1. Field of the Invention
The present invention relates to a layout setting device that sets layout of a target lens shape used as a processing shape with respect to an eyeglass lens when the lens is processed for fitting the lens to an eyeglass frame, an eyeglass lens processing apparatus, an eyeglass frame measuring device, and a cup attaching device, each having the layout setting device.
2. Description of the Related Art
When spectacles are formed by an eyeglass frame and an eyeglass lens, an optical center of a lens for a left eye generally corresponds to a pupil center of a user's left eye and an optical center of a lens for a right eye generally corresponds to a pupil center of a user's right eye. Accordingly, if geometric centers of left and right rim shapes (hereinafter referred to as target lens shapes) of the frame correspond respectively to the left and right pupil centers of the user when the user wears the frame, it is enough to fit the lenses to the frame so that the optical centers of the lenses correspond to the geometric centers of the target lens shapes of the frame. However, in actual, the geometric centers of the target lens shapes of the manufactured frame generally do not correspond to the pupil centers of the user. For this reason, when the periphery of the lens is processed to fit the lens to the frame, the geometric center of the target lens shape of the frame is positioned with respect to the optical center of the lens, that is, layout of the target lens shape with respect to the lens is set based on deviation in a lateral (substantially horizontal) direction and deviation in a longitudinal (substantially vertical) direction between the geometric center of the target lens shape of the frame and the pupil center of the user. Accordingly, a device for setting the above-mentioned layout is provided in an eyeglass lens processing apparatus called as an edger, an eyeglass frame measuring device called as a tracer, or a cup attaching device called as a blocker.

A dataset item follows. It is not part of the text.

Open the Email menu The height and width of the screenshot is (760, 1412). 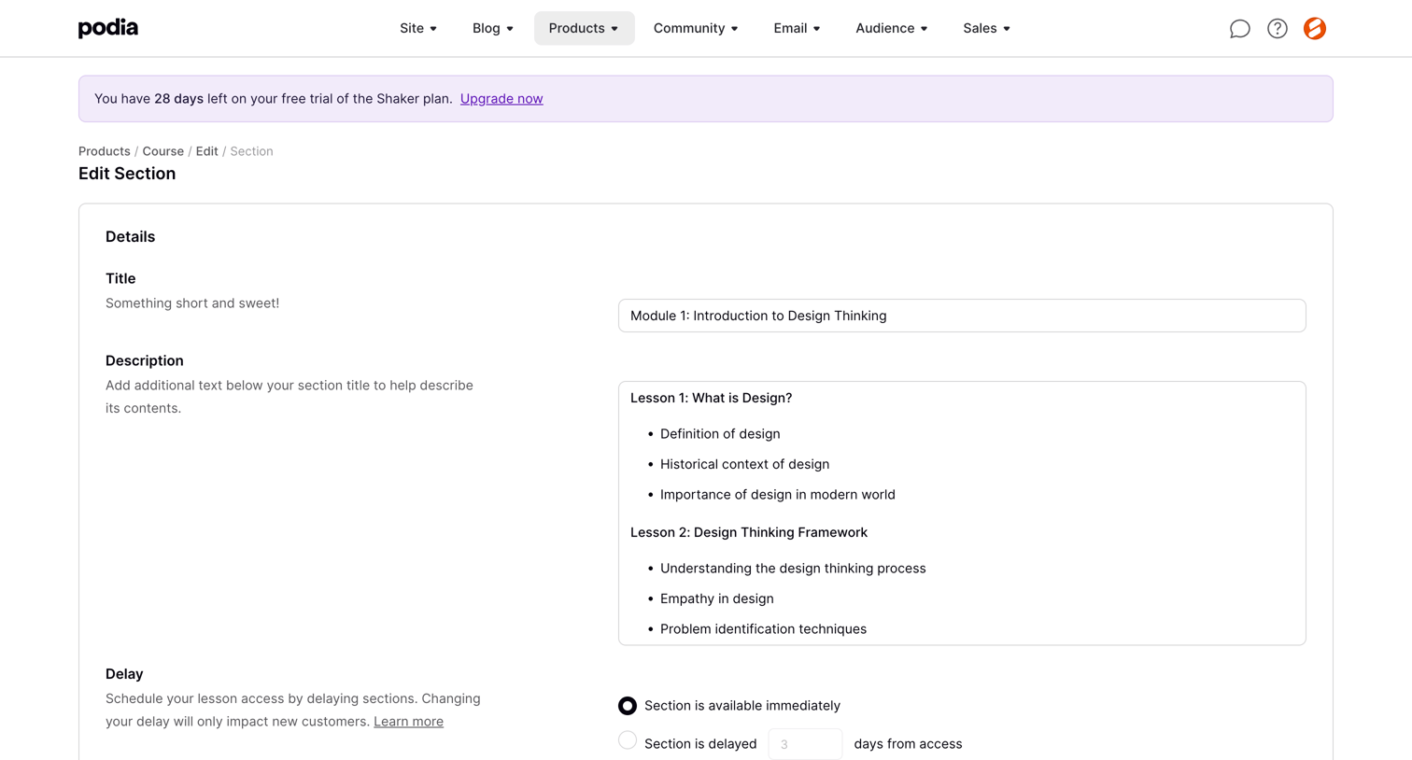point(797,28)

The deviation in the lateral direction (hereinafter referred to as lateral deviation (shift amount)) between the geometric center of the target lens shape of the frame and the optical center of the lens is obtained from a difference between a distance between the pupil centers of the user (hereinafter referred to as a pupillary distance: PD) and a distance between the geometric centers of the target lens shape of the frame (hereinafter referred to as a frame pupillary distance: FPD). In particular, it is preferable that the lateral deviation is obtained in consideration of warp in the case of a frame with significantly warped rims. For this reason, a technology, in which the lateral deviation (shift amount) is obtained (corrected) based on the warp angle of the frame (rim), has been proposed as disclosed in, for example, U.S. Pat. No. 5,333,412 (JP-A-4-93164).

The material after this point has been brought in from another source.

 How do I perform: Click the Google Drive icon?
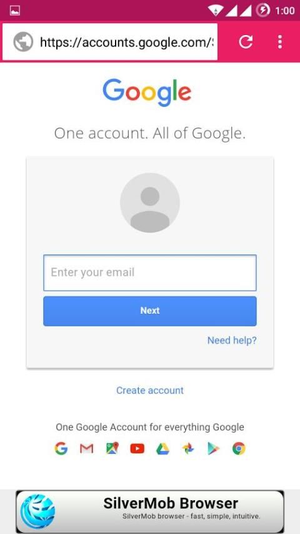click(x=163, y=449)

As disclosed in U.S. Pat. No. 5,333,412 (JP-A-4-93164), in the case of a frame having rims, the warp angle is obtained from three-dimensional shape data of the rims, which is measured by the eyeglass frame measuring device. However, in the case of a rimless frame, a template (pattern) for the rimless frame or a demo lens (model lens) is generally measured by the eyeglass frame measuring device. Since two-dimensional shape (target lens shape) data is obtained from the measurement, the warp angle is not obtained.
Meanwhile, the warp angle of the rimless frame, to which the demo lens is fitted, may be visually confirmed using a protractor. However, preparation of the protractor is troublesome.